What to produce: In the records, find each line where "Open" occurs, and copy it.
======== Information shown
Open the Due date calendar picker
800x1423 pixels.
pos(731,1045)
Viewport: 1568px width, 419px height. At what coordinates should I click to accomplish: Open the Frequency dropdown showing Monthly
================
======== Information shown
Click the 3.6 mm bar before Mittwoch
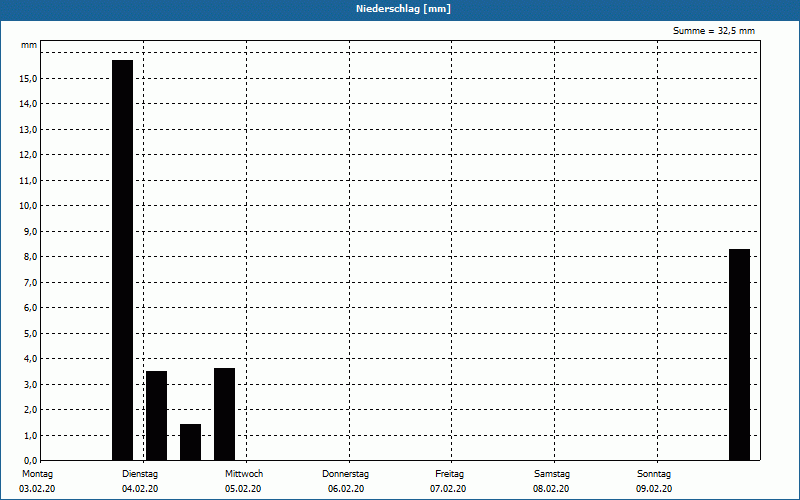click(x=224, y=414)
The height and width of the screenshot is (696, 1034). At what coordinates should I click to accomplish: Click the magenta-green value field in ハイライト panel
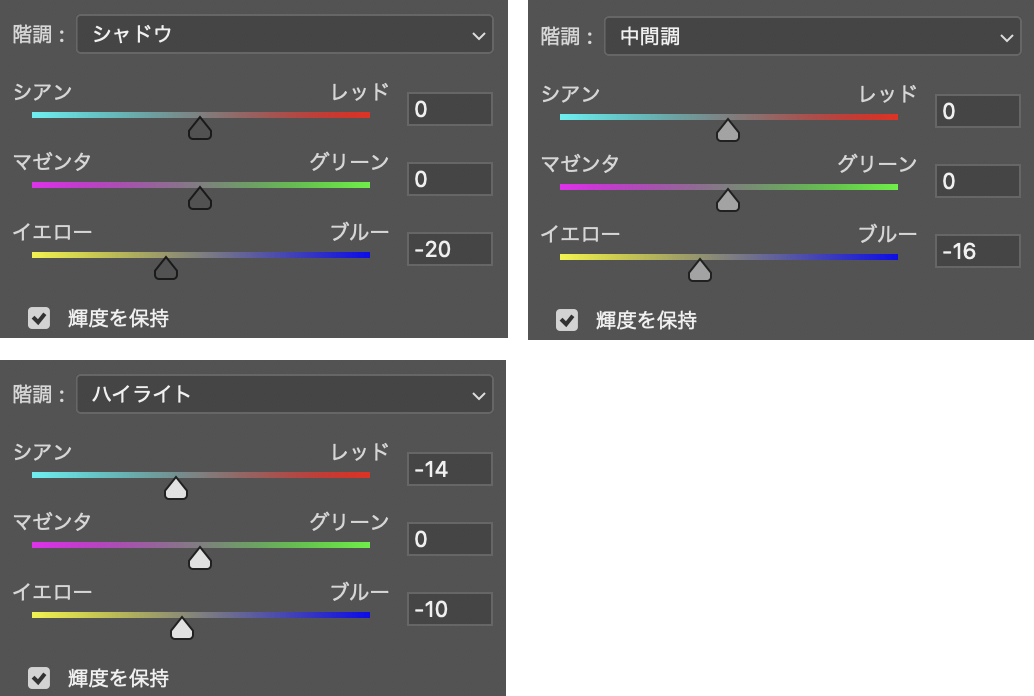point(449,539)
================
Your response:
Open the Due date calendar picker
Viewport: 1568px width, 419px height. At what coordinates should I click to accomplish: Open the Frequency dropdown showing Monthly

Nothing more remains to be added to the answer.